Selon les deux auteurs, cette interdépendance mondiale détermine notre attitude ou notre façon d’envisage l’avenir quelle que soit notre position : ” Si vous êtes le patron de Nucor Steel (un sidérurgiste américain) et que vous devez décider de l’implantation d’une nouvelle usine d’un coût de 700 millions de dollars, vous étudierez aussi bien le Brésil que les Etats-Unis, écrivaient-ils. Si vous êtes le ministre des Finances de l’Inde, l’intégration de l’économie indienne au reste du monde vous apparaîtra comme une donnée fondamentale pour réaliser la transformation du pays et le hisser au rang de superpuissance économique. Si vous êtes un jeune cadre de Procter & Gamble, vous n’aurez pratiquement aucun espoir d’accéder à des postes de direction si vous n’alliez pas une solide expérience internationale à d’excellentes performances dans l’exercice de vos fonctions.”

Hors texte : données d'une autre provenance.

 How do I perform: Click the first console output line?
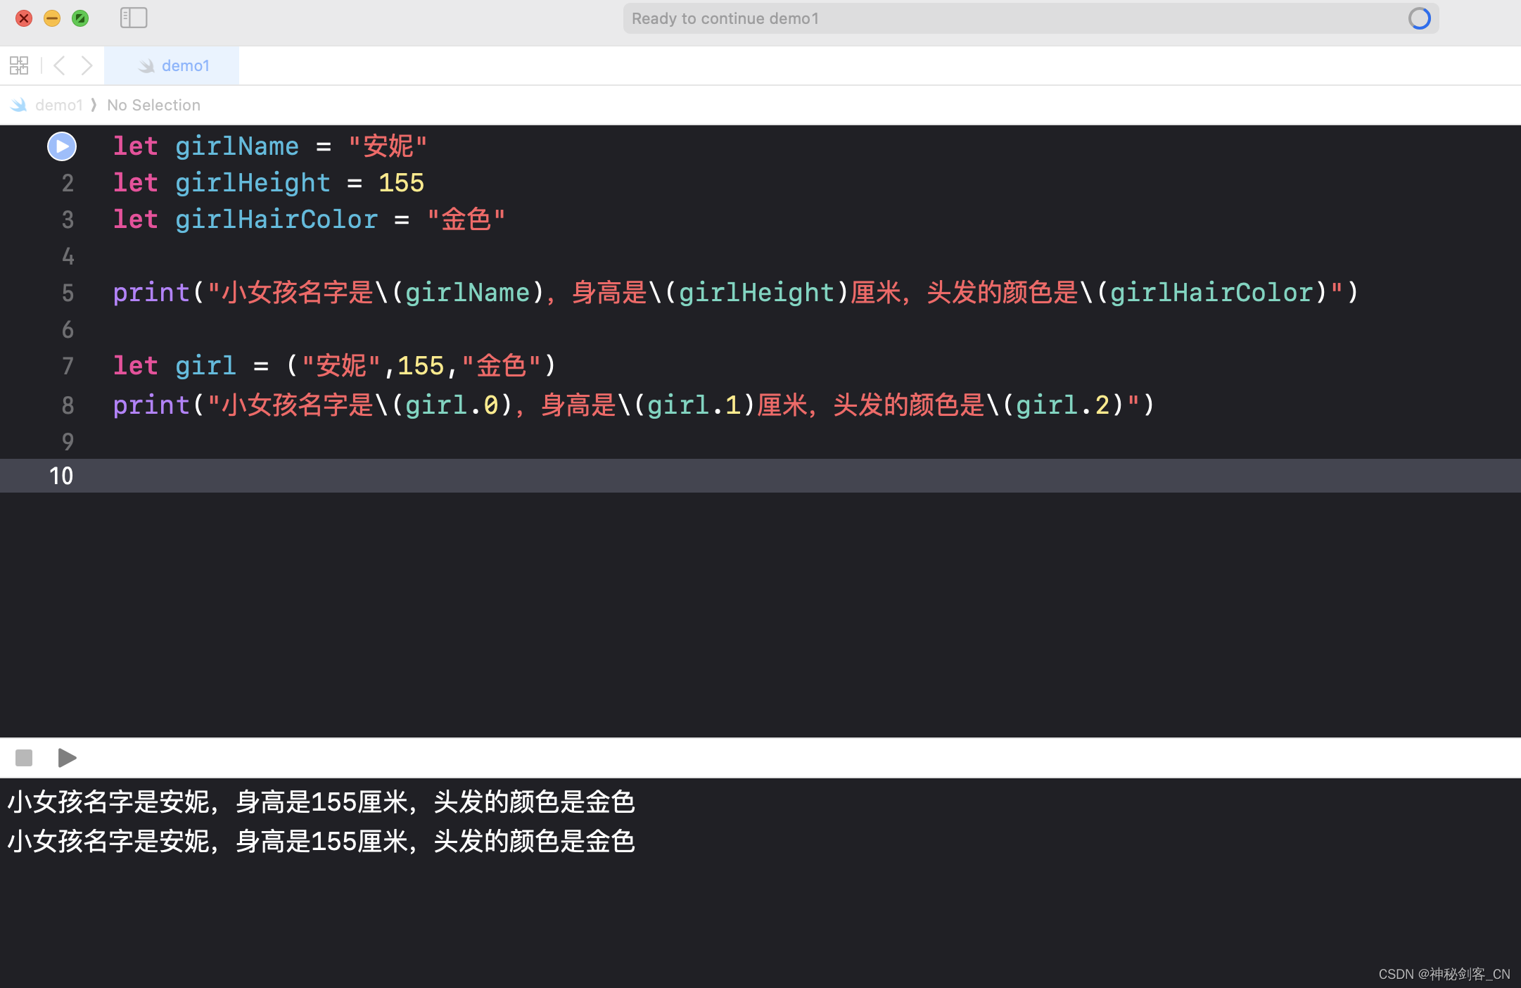(321, 802)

A l’époque, les deux auteurs déduisaient quatre niveaux sur lesquels l’emprise de la globalisation ira en s’accroissant dans les années à venir.

1. L’échelle d’un pays

Malgré la mondialisation accrue, tous les pays ne présentent pas le même degré d’intégration à l’économie mondiale. L’interdépendance entre nations ira en s’accélérant dans les années à venir et les cartes économiques vont se modifier.

2. Au niveau d’une industrie spécifique

“Plus le degré de mondialisation d’une industrie donnée est élevé, plus une entreprise de ce secteur peut en tirer profit en exploitant au mieux les dimensions technologiques, ses capacités de production, la notoriété de ses marques et/ou son capital par-delà les frontières. Les secteurs d’activité globalisés sont souvent dominés sur tous les marchés par le même groupe de sociétés mondiales, qui coordonnent leurs stratégies à travers les pays. C’est ainsi, par exemple, que l’industrie de la chaussure de sport est dominée par Nike, Reebok et Adidas. Dans l’industrie pharmaceutique, les investissements transfrontaliers progressent aujourd’hui plus vite que les échanges”.

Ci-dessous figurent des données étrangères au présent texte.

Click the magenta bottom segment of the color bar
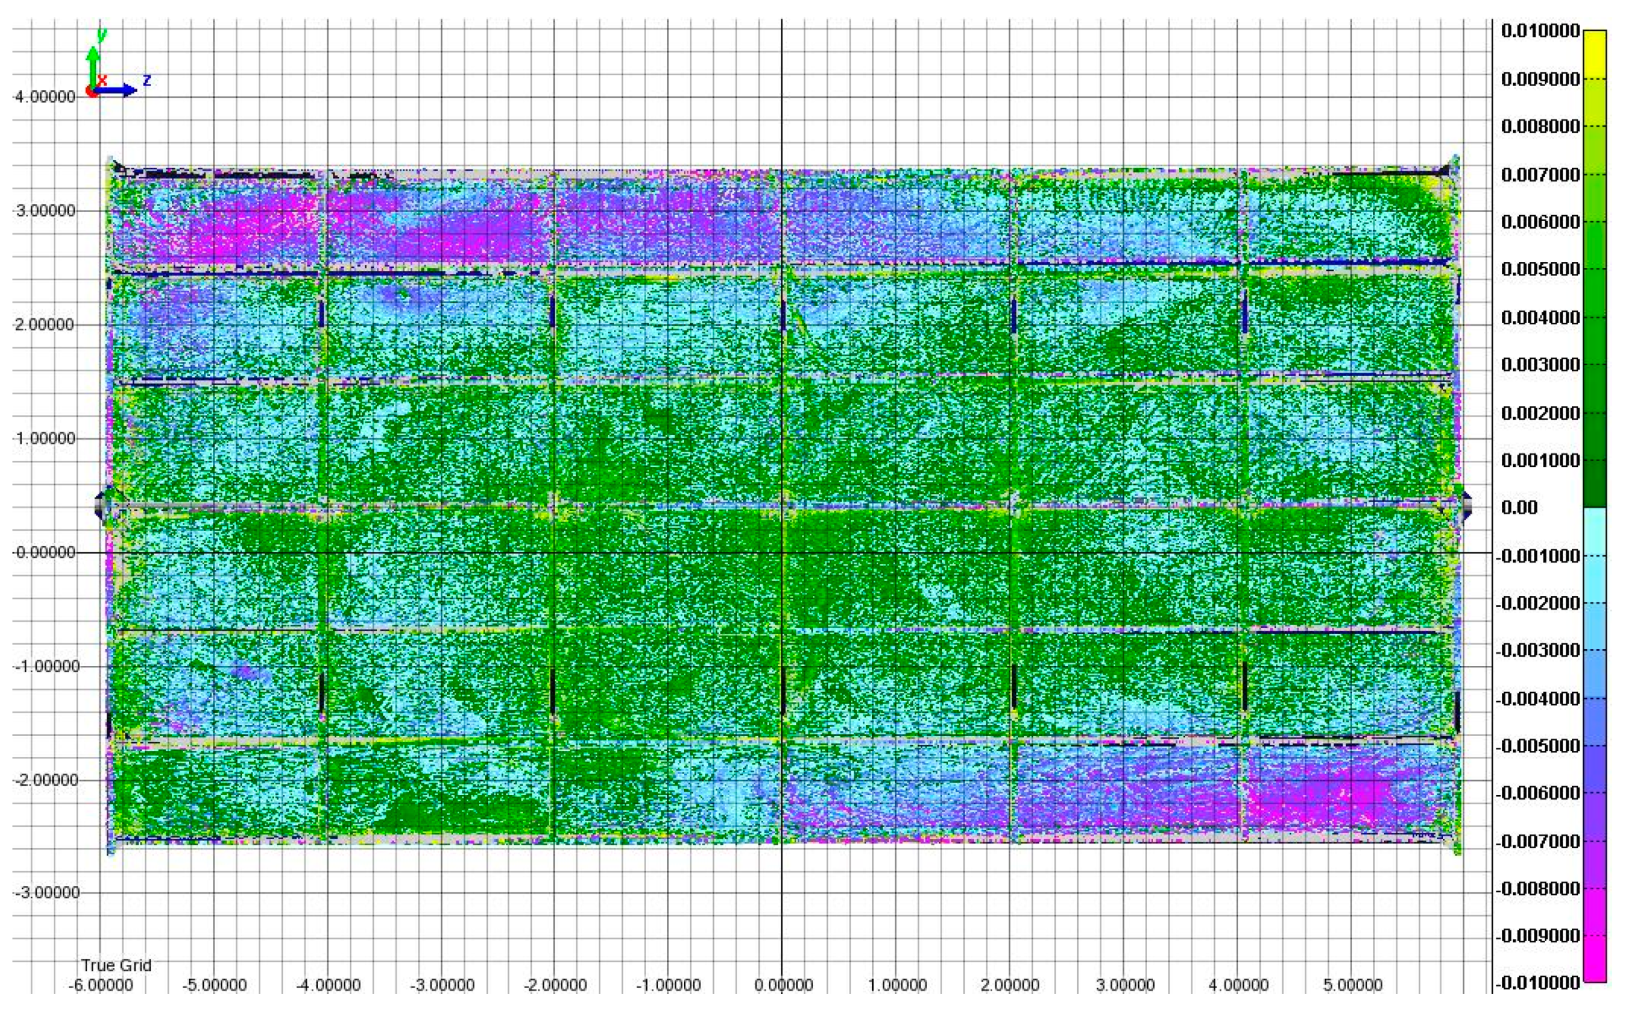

3. Au niveau d’une entreprise particulière

“Toyota offre un bon exemple de groupe fortement mondialisé. A la fin de 1995, un tiers de la production mondiale de Toyota était réalisé par des filiales entièrement ou partiellement contrôlées par le groupe, réparties dans vingt-cinq pays d’Amérique, d’Europe et d’Asie. Mieux encore, Toyota exportait 38 % de sa production japonaise vers les marchés étrangers, et le volume des flux intra-firme entre ses filiales était important. Au sein de son réseau régional d’Asie du Sud-Est, par exemple, Toyota exportait des moteurs Diesel de Thaïlande, des transmissions fabriquées aux Philippines, des directions produites en Malaisie et des moteurs fabriqués en Indonésie”.

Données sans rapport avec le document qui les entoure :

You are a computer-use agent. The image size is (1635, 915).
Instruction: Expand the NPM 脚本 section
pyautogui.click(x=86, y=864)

4. Au niveau des indvidus dans l’entreprise
L’évolution et la stratégie de carrière ne peut plus s’envisager en se focalisation uniquement sur son marché d’origine et une expérience locale.
“Si vous pensiez avoir affronté une concurrence intense avec l’émergence de firmes d’envergure mondiale d’origine japonaise, coréenne ou taïwanaise, prenez garde, avertissaient alors les deux professeurs. Par comparaison avec ce qui vous attend en 2020, ce n’était peut-être qu’un simple échauffement”.

A l’heure où le groupe indien Tata vient de racheter le constructeur automobile Jaguar, on ne peut que leur donner raison a posteriori.